The owner explained to me that he should never have been claimed, that they were glad to get him back. He had earned a retirement. Did I think he could be ridden again?

“I never would not have agreed to take him if I didn’t think he had a chance. He is stiff and uneven and in less than ideal condition. We can fix those things. He looks like a horse that would be happier with a person and a job, if we can get him sound enough. But it is going to take time, and I will need your help covering his treatments and supplements.”

“I’d be happy to do that!,” she said.  “I love this horse and he deserves the best!”
Noah arrived at the MMSC in late February.

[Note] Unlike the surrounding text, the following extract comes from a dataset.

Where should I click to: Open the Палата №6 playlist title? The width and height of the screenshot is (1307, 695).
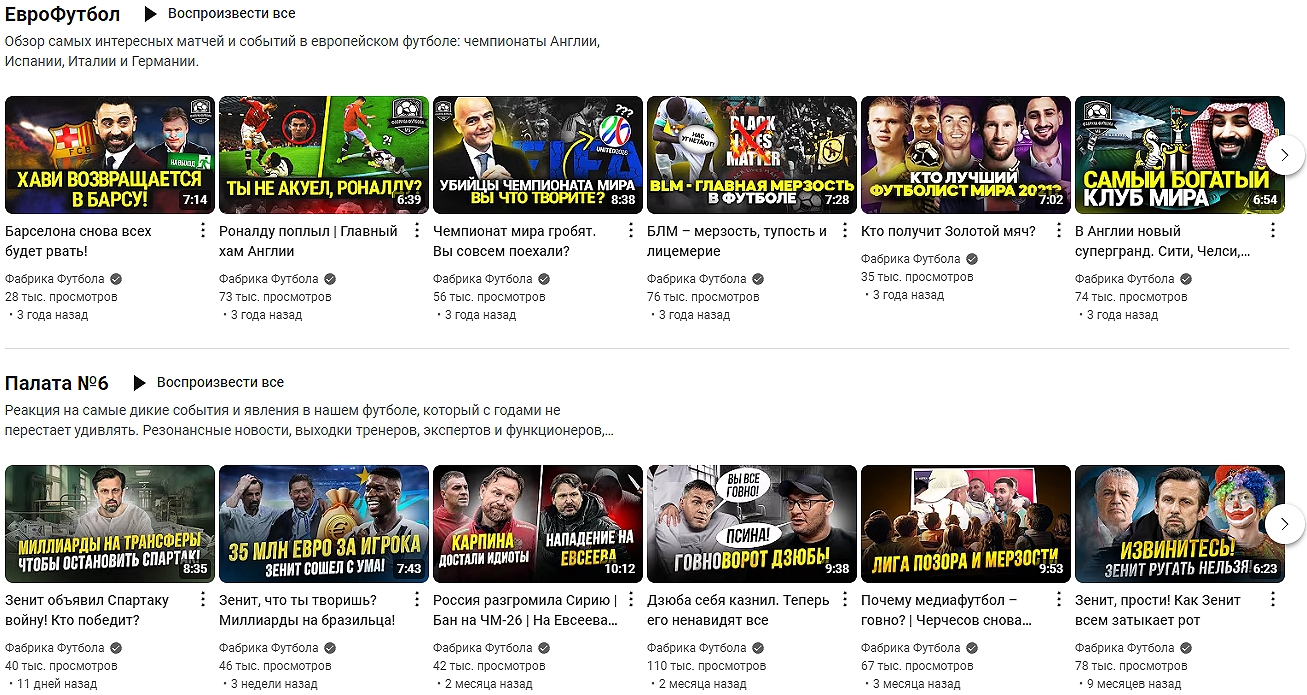[x=57, y=383]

“I promise you that I will keep you informed every step of the way as to whether he can have a second career or not. I’m going to start this week with a vet exam and a round of X-rays. I’ll let you know what we find and how I think we should proceed based on that.”

“That sounds perfect!”

Ah me! What exemplary owners! Owners who breed and race for the love of the horse, not just for the thrill, entertainment, and spotlight of the sport.  Owners who take care of their horses once their racing days are over. Yes, I know that it is expensive to do this. But it is the morally right thing to do for the horse. 

We turn our heads and say that we can’t make a difference individually. But a cistern is filled one drop at a time. Collectively we can make a difference. We shouldn’t pretend this isn’t a problem. Thank goodness people are joining the aftercare effort every day. Hooray for the industry efforts!  But there is still much to be done and sometimes the challenge seems overwhelming.

I know. My demons tell me that I am kidding myself to think that the handful of horses I take in and rehome each year is important. They tell me that the never ending battles of raising money, or the efforts to raise awareness about the issue and to educate people about the value and versatility of the off track Thoroughbred in new careers are wastes of time. I should be a better mother, a better wife, a better friend, a better citizen. Stupid me.

But then, there is always that special horse. The one I seek out during the day no matter what I am doing because it gives me peace beyond understanding. The one that inspires me to be of service to something greater than mere day to day human life. The one that fills me  with that most powerful force of all: Love. 



And this year, that horse is Nowhere to Hide. And in the next few blog entries I am going to tell you Noah’s story. It
s one 
that amazes and uplifts me. From beginning to end, its a tale and a labor of love. Its the reason why reschooling Thoroughbreds is such a joy and a privilege to do.